Ok, I have time now, so here goes. The main reason I said you were being lazy is that there is piles of research you could have done prior to ending up in this situation. So far you have killed some of the animals you chose to keep, killed a cycle in your tank, and have made very poor dieting and stocking choices. All of this could have been prevented with proper research. Granted this may have been thrust off into your lap, like I had with my oscars, but I spent about 2 hours and printed a few caresheets and researched what they should and shouldn't be compatable with. Since then I have ton tons of research. Research doesn't take very long and with the resources we all have there is no excuse for being poorly informed anymore. I am truly sorry you are dealing with so much in your life and I hope things get better for you. Also if you need help learning how to do proper research please PM me any time and I can provide you with a few tips and links that helped me. My objective isn't to be an A-hole, my objective is to ensure that people are informed that there is a right way and a wrong way to go about this hobby.


----------



## crazycrab28 (Sep 7, 2012)

Crazy said:


> Ok, I have time now, so here goes. The main reason I said you were being lazy is that there is piles of research you could have done prior to ending up in this situation. So far you have killed some of the animals you chose to keep, killed a cycle in your tank, and have made very poor dieting and stocking choices. All of this could have been prevented with proper research. Granted this may have been thrust off into your lap, like I had with my oscars, but I spent about 2 hours and printed a few caresheets and researched what they should and shouldn't be compatable with. Since then I have ton tons of research. Research doesn't take very long and with the resources we all have there is no excuse for being poorly informed anymore. I am truly sorry you are dealing with so much in your life and I hope things get better for you. Also if you need help learning how to do proper research please PM me any time and I can provide you with a few tips and links that helped me. My objective isn't to be an A-hole, my objective is to ensure that people are informed that there is a right way and a wrong way to go about this hobby.

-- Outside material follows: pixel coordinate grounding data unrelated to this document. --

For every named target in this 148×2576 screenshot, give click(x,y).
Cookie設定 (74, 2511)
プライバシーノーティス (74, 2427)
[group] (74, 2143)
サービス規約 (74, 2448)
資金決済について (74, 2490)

Oh, ok, thanks for writing, I can explain further: I only had 1 crab death, he was not liked by other crab. The fish are all fine, the water is fine, and today I raised the level of driftwood for the crabs. I have spent weeks researching salt/brackish water because the crabs and this type of water are new to me. I got conflicting answers everywhere. I research to look for common answers to help me decide how to maintain my tank. I am not making excuses, I have put in my efforts, and it all paid off. Now I know about salt for example. Like I said, I found the crabs by accident, did ask about them, went by verbal opinions of several employees, did check internet then found forum later. I can only have 1 tank now till I get a 2nd. I had no choice but to keep all tankmates together and its actually working out! Still intend on getting that second tank. But, I agree, I was looking for best advice, got alot, made things more confusing at first. I now have better understanding, and if you could only be here, see what I am dealing with, you would really understand! I am now trying to prevent my daughter from giving our stray cat to a friend, I would rather keep this cat, I love it, we gave it a flea bath, I spent weeks trying to find owner by talking to neighbors on 3 streets, we bought a litter box and food, it has been in our house, dogs don't mind it at all, but my son and I are allergic. We keep his bedroom door closed, I have eye drops to use, always wash my hands, and I did not appreciate my daughter being so bossy with me about fate of cat. This is my house, not hers. She will be moving out soon, is finishing her Masters degree. I don't know why she has to be so bossy with me, I am the one caring for the cat, not her. 

So, I have her to deal with plus 2 family members' health conditions I am responsible for. On top of that I have other projects I am working on. Now that the tank is resolved, I will move on to next challenge. But if I explained it correctly you would see I am not lazy, I'm very active here taking care of too much at once by myself. Thankfully, I have 2 dogs that are very close to me and they make me very happy, keeping this cat would make me even happier. I've been thru alot the last 5 years, am still going thru it, long story. But, tank is now fine. I'm glad you wrote, I am not a mean person, I take care of any and all animals that need attention. If you want to write that would be great. Hope this helps!


----------



## coralbandit (Jul 29, 2012)

first post for me; "I had no choice but to keep all tankmates together and it's actually working out!" and "Now that the tank is resolved, I will move on to next challenge." WOW! UNBELIEVABLE! B-- Her!


----------



## crazycrab28 (Sep 7, 2012)

coralbandit said:


> first post for me; "I had no choice but to keep all tankmates together and it's actually working out!" and "Now that the tank is resolved, I will move on to next challenge." WOW! UNBELIEVABLE! B-- Her!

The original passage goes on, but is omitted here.